Last week in Melbourne the Cambodia-based NGO, Bridges Across Borders, released its study into the resettlement impacts of ADB and AusAID-funded Cambodian Railway Project at a seminar hosted by Monash University. The study — Derailed — documents in clear and depressing detail the consistent failing of the project to deal fairly and justly with those forced by the project to relocate. In particular, it finds that the project has violated the ADB’s safeguard policies (by which it is bound) in multiple areas: it failed to provide adequate information or engage in meaningful consultation with resettled families; it failed to provide adequate compensation; it has failed in providing adequate livelihood restitution; and has failed to provide adequate relocation sites.

As a result, a high proportion of relocated families, many of whom would already have been classed as ‘vulnerable’, are worse-off than before, with the majority of those studied now plunged into unsustainable private debt as a result of their relocation losses.

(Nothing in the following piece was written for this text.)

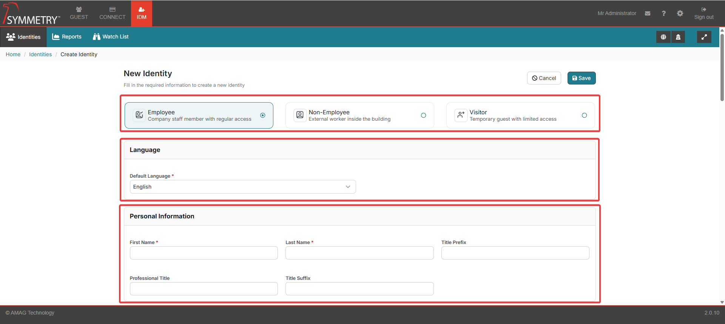Click the help question mark icon
The height and width of the screenshot is (324, 725).
663,13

In November last year, a group of relocatees, confronted with a belligerent and intimidatory Cambodian Government, formally made a complaint to the ADB through its accountability mechanism, in the hope of having some of their grievances redressed. If the past history of this mechanism is anything to go by, this will be a frustrating, drawn out and complex process for these people, with only a tenuous possibility of some redress out the other end.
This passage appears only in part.